**About this task**
Pick up the review of the Billy Childish exhibition below and continue it from where it stops.

**Passage provided**
• • • •

MGM 2006 - Billy Childish At Gardner Arts Centre Brighton

By Siba Matti | 12 May 2006
a painting showing two figures on a bridge

© Billy Childish

Siba Matti heads off to the Sussex University Campus to discover the work of backwater genius Billy Childish.

Paintings of a Back Water Visionary, a new exhibition running at the Gardner Arts Centre from May 6 to June 10 2006, is an opportunity to discover the work of controversial artist, musician and author, Billy Childish.

On show are a selection of abstract pencil drawings and woodcuts, textured oil paintings, and bold record sleeve designs.

Formerly an apprentice stonemason, Childish decided to leave a world of manual labour behind to pursue a career in the arts, and in doing so, acquired a somewhat rebellious reputation.

A student at the prestigious St Martins College of Art in 1981, Childish was openly opposed to art bureaucracy, and was eventually thrown out, for refusing to paint pictures with the school, as “he did not want to become contaminated,” and for publishing poetry that one tutor described as “the worst type of toilet humour I have ever seen.”

a painting of a skull and a candle on a table

© Billy Childish

Despite this, after years of ‘painting on the dole’, 25 years later, he has achieved international fame, and a huge fan base, including the likes of singer Kylie Minogue, former Led Zeppelin front man Robert Plant, playwright Mike Leigh and the late singer of Nirvana, Kurt Cobain.

This exhibition provides a mere sample of a an extensive body of work, which comprises of over 2,500 paintings, three novels, 100 records and over 40 poetry collections.

Many different themes have been woven into the designs. Born, raised and still residing in Chatham, Kent, it is clear that Childish has real affection for his hometown, and its local churches are a notable feature of the woodcuts. The religious theme continues with Raising of Lazarus, an oil depiction of a Bible story in which Jesus miraculously restored a dead man to life.

Other works reveal Childish’s wild streak- William Loveday with Prostitute, a wooden oil painting awash with aquatic colours, shockingly depicts a cheeky sailor enjoying the sordid services of his lady friend. Another painting, Will and Janet, is equally audacious.

• • • •

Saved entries
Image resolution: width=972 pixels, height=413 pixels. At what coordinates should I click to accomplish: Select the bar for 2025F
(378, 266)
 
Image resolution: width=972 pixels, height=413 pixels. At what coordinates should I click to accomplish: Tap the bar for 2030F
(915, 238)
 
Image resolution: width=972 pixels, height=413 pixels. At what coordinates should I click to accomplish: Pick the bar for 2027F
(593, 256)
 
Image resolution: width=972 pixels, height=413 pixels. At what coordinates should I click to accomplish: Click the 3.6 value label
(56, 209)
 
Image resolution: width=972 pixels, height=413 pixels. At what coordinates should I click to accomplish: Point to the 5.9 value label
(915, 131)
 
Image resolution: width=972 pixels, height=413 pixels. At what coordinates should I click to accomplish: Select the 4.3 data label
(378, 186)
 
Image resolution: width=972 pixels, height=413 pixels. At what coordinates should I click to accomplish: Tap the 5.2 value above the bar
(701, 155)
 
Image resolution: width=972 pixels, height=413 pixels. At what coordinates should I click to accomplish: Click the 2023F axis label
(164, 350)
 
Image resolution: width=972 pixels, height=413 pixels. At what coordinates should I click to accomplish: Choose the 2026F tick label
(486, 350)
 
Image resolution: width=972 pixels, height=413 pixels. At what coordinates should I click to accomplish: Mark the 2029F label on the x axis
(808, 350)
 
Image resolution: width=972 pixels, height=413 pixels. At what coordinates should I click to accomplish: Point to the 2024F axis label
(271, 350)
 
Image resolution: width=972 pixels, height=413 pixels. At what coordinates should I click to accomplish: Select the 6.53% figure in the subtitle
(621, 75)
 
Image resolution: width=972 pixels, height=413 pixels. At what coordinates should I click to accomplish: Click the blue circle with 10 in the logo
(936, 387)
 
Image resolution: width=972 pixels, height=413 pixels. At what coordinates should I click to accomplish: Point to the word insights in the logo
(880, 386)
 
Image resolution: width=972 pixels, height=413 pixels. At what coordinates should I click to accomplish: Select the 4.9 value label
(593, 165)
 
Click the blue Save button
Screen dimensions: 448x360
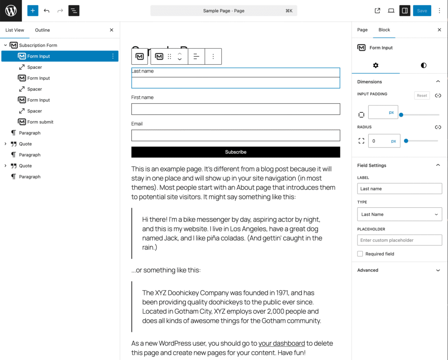click(422, 11)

• • • •

**Answer box**
a painting with an abstract figure in the foreground and church in the background and the words Chatham across the top

© Billy Childish

Skulls have a strong presence in Death and the Drinker, and Still Smoking Cigarette, which both represent struggles with addiction. Clever use of colour and shading gives the designs an extraordinary three-dimensional effect: every ridge can be observed in the skulls’ bone structures.

Thinking of Death and Night Visitors, a vision of three grim reaper-like figures eagerly waiting to claim their next victim, also adopt dark, sinister tones. As with much of his poetry, Childish’s art seems to have an autobiographical element- the viewer cannot help but wonder whether each piece represents a particular part of the jigsaw puzzle of his life.

Although perhaps not to everyone’s tastes, this daring work has a rare element of true individuality that makes Childish stand apart from many of today’s contemporary artists.

As he eloquently stated in a recent interview, “ Following your star- what’s in your heart- is the long way round. It is often lonely, but to gain maturity you have to give up your need to be petted and congratulated at every turn, have a bit of guts and not surrender to instant gratification.”

a painting of a man at a table as a skeleton figure pours him a glass of alcohol

© Billy Childish

One thing is certain - Childish has proved even his staunchest critics wrong- and surely that is his biggest achievement of all.

Billy Childish will be giving a speech on his work at the Gardener Arts Centre on June 3 2006. Due to limited seating, advance booking is recommended.